Im Jahre 1766 fiel das gesamte Herzogtum Lothringen an Frankreich. Demzufolge wurden die Herrschaft Eppelborn und somit auch Wiesbach und Humes an das Königreich ausgegliedert. Alleine Hierscheid und Dirmingen verblieben bei Nassau Saarbrücken. Hierscheid war mit diesem Schritt praktisch eingeklammert….und konnte rasch mal über die Grenzen gehen. Diese Umklammerung des Hierscheider Bannes, durch das französische Territorium, war nur von kurzer Dauer. Bereits 1768 wurde Wiesbach und Humes vereinbarungsgemäß an Nassau Saarbrücken ausgetauscht . Als dann 1786 das gesamte Amt Schaumburg, inklusive der Herrschaft Eppelborn, an das Herzogtum Pfalz-Zweibrücken fiel, nahm die Reichsgrenze einen ganz anderen Verlauf wobei Hierscheid endgültig aus dem Grenzgebiet ausschied . Bei der Bann Renovation im Jahre 1773 wurde die Grenzlinie endgültig festgelegt und im Grenzbereich zu Eppelborn, mit den teilweise bis zum heutigen Tag erhaltenen Nassauer Steinen markiert. Diese auf dem Dirminger Bann befindlichen Grenzsteinen zeigen auf der zu Hierscheid zugewendeten Seite die Wolfgange und das Kürzel NS für Nassau Saarbrücken, auf der anderen Seite wurde 1786 die französische Lilie durch das bayrische Rautewappen, das Symbol der im Herzogtum Pfalz Zweibrücken regierenden Wittelsbacher ersetzt.

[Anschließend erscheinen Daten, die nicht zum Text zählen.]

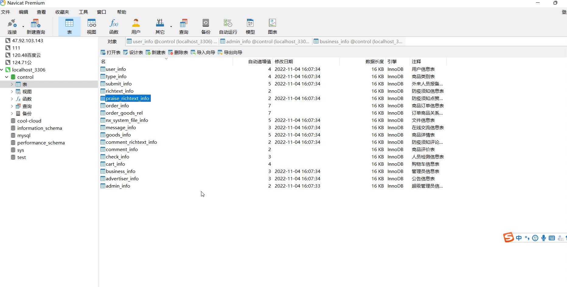
Task: Open the Backup (备份) toolbar icon
Action: (x=206, y=26)
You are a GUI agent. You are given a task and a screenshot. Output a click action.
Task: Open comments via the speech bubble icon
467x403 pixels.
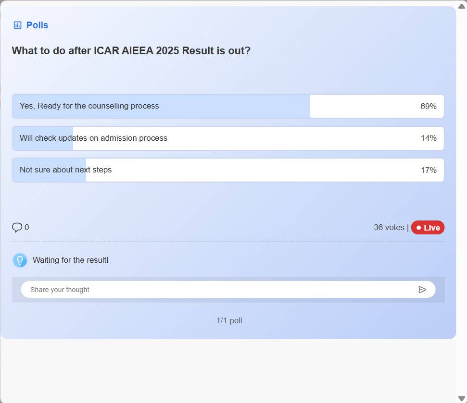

In der ersten Hälfte des 18 Jahrhunderts stand die fürstliche Verwaltung in Ottweiler den Grenzverletzungen und Holzdiebstählen der Lothringer weitgehend machtlos gegenüber. Wenn Holzfrevler erwischt wurden drohte ihnen schlimmstenfalls eine milde Strafe oder eine Verwarnung. Weitreichende Strafen scheiterten an den lothringischen Amtsmännern von Tholey. Die Lothringer schützen immer wieder ihre Landleute und verhinderten somit die notwendige Rechtsprechung. Von daher dürfte auch die Tat an dem Dirminger Förster Hammerer vergleichbar milde ausgegangen sein. Als sich im Jahre 1762 der künftige Verlauf der Reichsgrenze abzeichnete bekam Nassau zusehends mehr Handhabe. Im Juli des Jahres äußerte die Nassauer Amtsverwaltung die Hoffnung auf Besserung. Die Drohung, dass Humes und Wiesbach alsbald nach der Grenzregulierung zur Nassau gehören würden und die Täter somit der Gerichtsbarkeit der Nassauer unterstehen, sorgte für Respekt und Angst. Zukünftig würde es dann keine sanften Strafen mehr geben Sonden mehr Härte.
Der französische Grenz-Kommissar Joseph Mathis setzte aufgrund seiner Souveränität den räuberischen Aktivitäten der Lothringer ein Ende. Er ließ im Juni 1765 auf Plakaten, die an allen Kirchentüren der Region angeschlagen wurden, verkünden:
Wie Joseph Mathis , königlicher Rath und Commissarius über die Gränzen hiesiger Gegenden : zufolge derer uns zugekommenen Befehlen …..verbieten nochmals hierdurch ernstlich denen Gemeinden Wustweiler , Wiesbach und Humes auch sonst jedermänniglich einigen Frevel oder Holtz Diebstahl zu begehen in den Waldungen des Fürsten von Nassau Saarbrücken unter der Verwarnung ,dass die so hierwieder handeln, arretiert und nach Saarbrücken ins Gefängnis geführt werden.“
Diese Ankündigung zeigte bei unseren Nachbarn ihre Wirkung. Weiter Grenzzwischenfälle und Holzdiebstähle gegenüber Hierscheid und Dirmingen blieben weitgehend aus.
Heute mag so mancher denken, dass solche Geschichten Schnee von Gestern sind und keinen mehr interessieren. Immerhin bleiben solche Berichte jedoch ein Teil unserer gemeinsamen Geschichte.